# What this task involves:
Output the data as it stands. Each line must match exactly.

..............................

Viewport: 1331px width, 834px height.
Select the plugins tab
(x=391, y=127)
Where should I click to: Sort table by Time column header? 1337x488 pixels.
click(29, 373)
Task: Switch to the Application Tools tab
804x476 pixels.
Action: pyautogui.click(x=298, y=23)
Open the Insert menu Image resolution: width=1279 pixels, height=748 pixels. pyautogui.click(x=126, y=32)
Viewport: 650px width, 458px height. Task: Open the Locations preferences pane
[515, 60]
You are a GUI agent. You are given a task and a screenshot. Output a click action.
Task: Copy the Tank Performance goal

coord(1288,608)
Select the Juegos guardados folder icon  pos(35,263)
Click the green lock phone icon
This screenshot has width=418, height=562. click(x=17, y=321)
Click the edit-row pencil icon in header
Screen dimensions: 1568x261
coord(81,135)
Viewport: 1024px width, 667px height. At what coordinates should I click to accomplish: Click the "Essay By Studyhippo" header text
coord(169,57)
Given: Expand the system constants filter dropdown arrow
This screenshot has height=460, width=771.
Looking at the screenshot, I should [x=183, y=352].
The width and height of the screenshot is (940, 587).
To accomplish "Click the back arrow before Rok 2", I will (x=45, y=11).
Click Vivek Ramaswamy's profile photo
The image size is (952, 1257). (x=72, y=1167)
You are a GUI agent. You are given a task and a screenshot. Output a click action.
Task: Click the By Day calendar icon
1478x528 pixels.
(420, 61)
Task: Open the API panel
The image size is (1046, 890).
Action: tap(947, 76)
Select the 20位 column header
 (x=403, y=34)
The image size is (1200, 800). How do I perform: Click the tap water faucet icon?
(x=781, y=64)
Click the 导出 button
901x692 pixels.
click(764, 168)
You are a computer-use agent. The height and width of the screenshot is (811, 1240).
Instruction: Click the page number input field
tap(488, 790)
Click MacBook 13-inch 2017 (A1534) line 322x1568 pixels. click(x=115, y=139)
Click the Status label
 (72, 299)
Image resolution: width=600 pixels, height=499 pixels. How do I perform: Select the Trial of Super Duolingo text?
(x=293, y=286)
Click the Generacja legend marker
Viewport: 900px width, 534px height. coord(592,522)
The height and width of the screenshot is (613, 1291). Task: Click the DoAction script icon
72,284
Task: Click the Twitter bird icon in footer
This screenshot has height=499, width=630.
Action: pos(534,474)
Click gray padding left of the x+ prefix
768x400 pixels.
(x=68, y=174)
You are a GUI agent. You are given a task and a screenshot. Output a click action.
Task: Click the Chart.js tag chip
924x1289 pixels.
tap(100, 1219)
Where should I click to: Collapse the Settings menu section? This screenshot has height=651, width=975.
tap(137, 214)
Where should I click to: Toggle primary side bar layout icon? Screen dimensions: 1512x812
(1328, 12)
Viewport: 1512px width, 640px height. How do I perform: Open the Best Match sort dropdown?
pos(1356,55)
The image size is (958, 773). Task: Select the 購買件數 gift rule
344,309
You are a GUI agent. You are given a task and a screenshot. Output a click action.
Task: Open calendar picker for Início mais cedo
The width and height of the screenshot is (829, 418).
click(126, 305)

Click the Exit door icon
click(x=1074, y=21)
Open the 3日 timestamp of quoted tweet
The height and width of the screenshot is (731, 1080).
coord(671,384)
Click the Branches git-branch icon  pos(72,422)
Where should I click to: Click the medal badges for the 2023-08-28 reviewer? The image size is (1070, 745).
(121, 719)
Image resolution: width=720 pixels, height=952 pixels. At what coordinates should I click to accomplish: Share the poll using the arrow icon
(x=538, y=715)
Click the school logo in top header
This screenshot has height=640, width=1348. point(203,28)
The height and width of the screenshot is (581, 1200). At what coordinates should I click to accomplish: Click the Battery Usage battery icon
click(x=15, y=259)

..............................

# Answer for this exercise:
Viewport: 1331px width, 834px height.
Select the plugins tab
(x=391, y=127)
Where should I click to: Sort table by Time column header? 1337x488 pixels.
click(29, 373)
Task: Switch to the Application Tools tab
804x476 pixels.
Action: pyautogui.click(x=298, y=23)
Open the Insert menu Image resolution: width=1279 pixels, height=748 pixels. pyautogui.click(x=126, y=32)
Viewport: 650px width, 458px height. Task: Open the Locations preferences pane
[515, 60]
You are a GUI agent. You are given a task and a screenshot. Output a click action.
Task: Copy the Tank Performance goal

coord(1288,608)
Select the Juegos guardados folder icon  pos(35,263)
Click the green lock phone icon
This screenshot has width=418, height=562. click(x=17, y=321)
Click the edit-row pencil icon in header
Screen dimensions: 1568x261
coord(81,135)
Viewport: 1024px width, 667px height. At what coordinates should I click to accomplish: Click the "Essay By Studyhippo" header text
coord(169,57)
Given: Expand the system constants filter dropdown arrow
This screenshot has height=460, width=771.
Looking at the screenshot, I should [x=183, y=352].
The width and height of the screenshot is (940, 587).
To accomplish "Click the back arrow before Rok 2", I will (x=45, y=11).
Click Vivek Ramaswamy's profile photo
The image size is (952, 1257). (x=72, y=1167)
You are a GUI agent. You are given a task and a screenshot. Output a click action.
Task: Click the By Day calendar icon
1478x528 pixels.
(420, 61)
Task: Open the API panel
The image size is (1046, 890).
Action: tap(947, 76)
Select the 20位 column header
 (x=403, y=34)
The image size is (1200, 800). How do I perform: Click the tap water faucet icon?
(x=781, y=64)
Click the 导出 button
901x692 pixels.
click(764, 168)
You are a computer-use agent. The height and width of the screenshot is (811, 1240).
Instruction: Click the page number input field
tap(488, 790)
Click MacBook 13-inch 2017 (A1534) line 322x1568 pixels. click(x=115, y=139)
Click the Status label
 (72, 299)
Image resolution: width=600 pixels, height=499 pixels. How do I perform: Select the Trial of Super Duolingo text?
(x=293, y=286)
Click the Generacja legend marker
Viewport: 900px width, 534px height. coord(592,522)
The height and width of the screenshot is (613, 1291). Task: Click the DoAction script icon
72,284
Task: Click the Twitter bird icon in footer
This screenshot has height=499, width=630.
Action: pos(534,474)
Click gray padding left of the x+ prefix
768x400 pixels.
(x=68, y=174)
You are a GUI agent. You are given a task and a screenshot. Output a click action.
Task: Click the Chart.js tag chip
924x1289 pixels.
tap(100, 1219)
Where should I click to: Collapse the Settings menu section? This screenshot has height=651, width=975.
tap(137, 214)
Where should I click to: Toggle primary side bar layout icon? Screen dimensions: 1512x812
(1328, 12)
Viewport: 1512px width, 640px height. How do I perform: Open the Best Match sort dropdown?
pos(1356,55)
The image size is (958, 773). Task: Select the 購買件數 gift rule
344,309
You are a GUI agent. You are given a task and a screenshot. Output a click action.
Task: Open calendar picker for Início mais cedo
The width and height of the screenshot is (829, 418).
click(126, 305)

Click the Exit door icon
click(x=1074, y=21)
Open the 3日 timestamp of quoted tweet
The height and width of the screenshot is (731, 1080).
coord(671,384)
Click the Branches git-branch icon  pos(72,422)
Where should I click to: Click the medal badges for the 2023-08-28 reviewer? The image size is (1070, 745).
(121, 719)
Image resolution: width=720 pixels, height=952 pixels. At what coordinates should I click to accomplish: Share the poll using the arrow icon
(x=538, y=715)
Click the school logo in top header
This screenshot has height=640, width=1348. point(203,28)
The height and width of the screenshot is (581, 1200). At what coordinates should I click to accomplish: Click the Battery Usage battery icon
click(x=15, y=259)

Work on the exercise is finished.